Requires the Attorney General and the Secretary of State to develop and implement guidelines that address potential biases in Immigration and Naturalization Service personnel hired abroad and involved with duties which could constitute an effective barrier to a refugee claim if such personnel carry a bias toward the claimant on the grounds of religion, race, nationality, membership in a particular social group or political opinion.
Requires the Attorney General and the Secretary of State to develop and implement guidelines to ensure: (1) uniform procedures for establishing agreements with U.S. Government-designated refugee processing entities and personnel, including uniform procedures for entities and personnel responsible for preparing refugee case files for use by the Immigration and Naturalization Service during refugee adjudications; and (2) that case files prepared by such entities accurately reflect information provided by the refugee applicants, and that genuine refugee applicants are not disadvantaged or denied refugee status due to faulty case file preparation.
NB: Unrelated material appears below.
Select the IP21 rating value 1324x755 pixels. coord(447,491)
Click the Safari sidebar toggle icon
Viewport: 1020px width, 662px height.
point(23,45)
(Sec. 603) Requires the Attorney General and the Secretary of State to develop guidelines to ensure that persons with potential biases against individuals on the grounds of religion, race, nationality, membership in a particular social group, or political opinion, including interpreters and personnel of airlines owned by governments known to be involved in practices which would meet the definition of persecution under international refugee law, shall not in any manner be used to interpret conversations between aliens and inspection or asylum officers.
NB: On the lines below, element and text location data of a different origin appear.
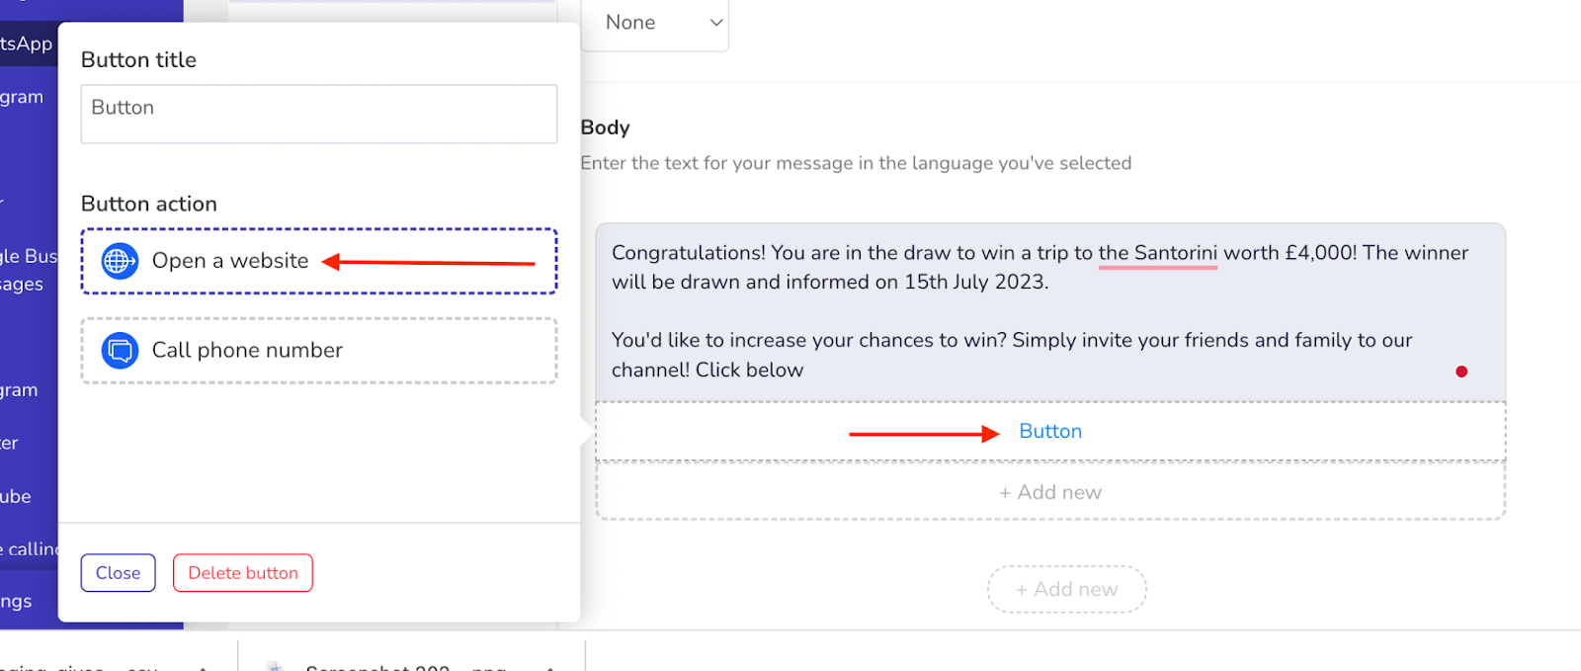Select the blue Button label in preview
The image size is (1581, 671).
point(1050,432)
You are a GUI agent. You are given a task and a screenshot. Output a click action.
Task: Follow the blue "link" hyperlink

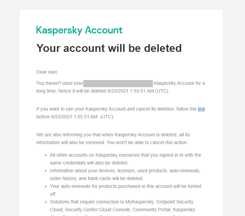click(201, 109)
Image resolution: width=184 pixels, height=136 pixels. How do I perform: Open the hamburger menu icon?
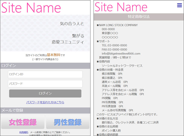pyautogui.click(x=179, y=5)
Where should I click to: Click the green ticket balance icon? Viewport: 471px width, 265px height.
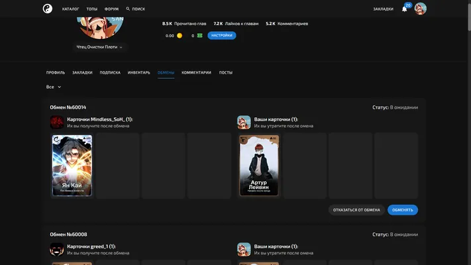click(200, 36)
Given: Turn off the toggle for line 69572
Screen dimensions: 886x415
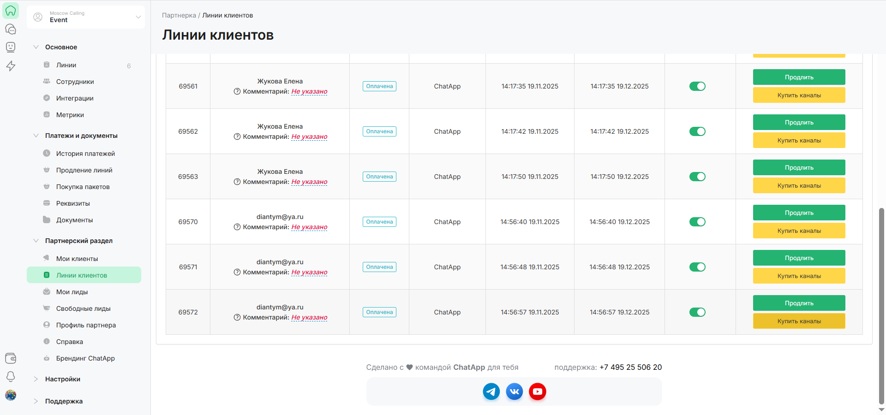Looking at the screenshot, I should point(697,312).

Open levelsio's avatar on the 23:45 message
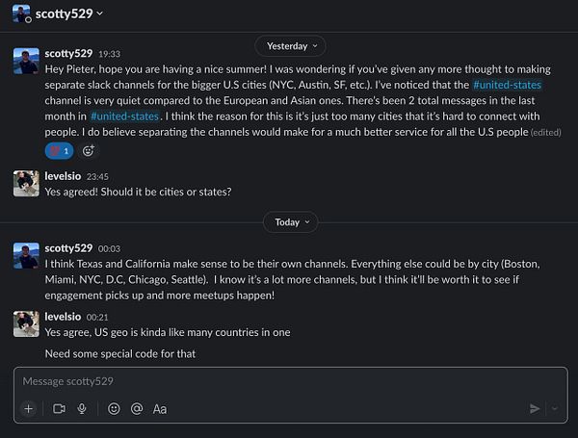click(x=26, y=183)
Requires the Attorney General to provide training to all officers adjudicating asylum cases, including immigration officers who inspect incoming aliens for possible asylum, on the right to religious freedom and the nature of religious persecution abroad, including country-specific conditions.
Requires the Executive Office of Immigration Review of the Department of Justice to incorporate into its initial and ongoing training of immigration judges training on the extent and nature of religious persecution internationally, including country-specific conditions.
(Sec. 604) Makes inadmissible for naturalization any alien (including a spouse and children) who, while serving as a foreign government official, directly was responsible for or carried out, at any time during the preceding 24-month period, particularly severe violations of religious freedom.
(Sec. 605) Directs the Attorney General, if the Commission so requests, to invite experts on refugee and asylum issues to study and report to specified congressional committees whether immigration officers with alien inspection duties are engaging in: (1) improperly encouraging aliens to withdraw their applications for admission; (2) incorrectly failing to refer aliens for an interview by an asylum officer for a determination of whether they have a credible fear of persecution; (3) incorrectly removing aliens to a country where they may be persecuted; or (4) detaining aliens improperly or in inappropriate conditions.
Title VII: Miscellaneous Provisions - Expresses the sense of the Congress that transnational corporations operating in countries in which the government engages in or tolerates violations of religious freedom should adopt codes of conduct: (1) upholding the right to freedom of religion of their employees; and (2) ensuring that a worker's religious views in no way affect the status or terms of his or her employment.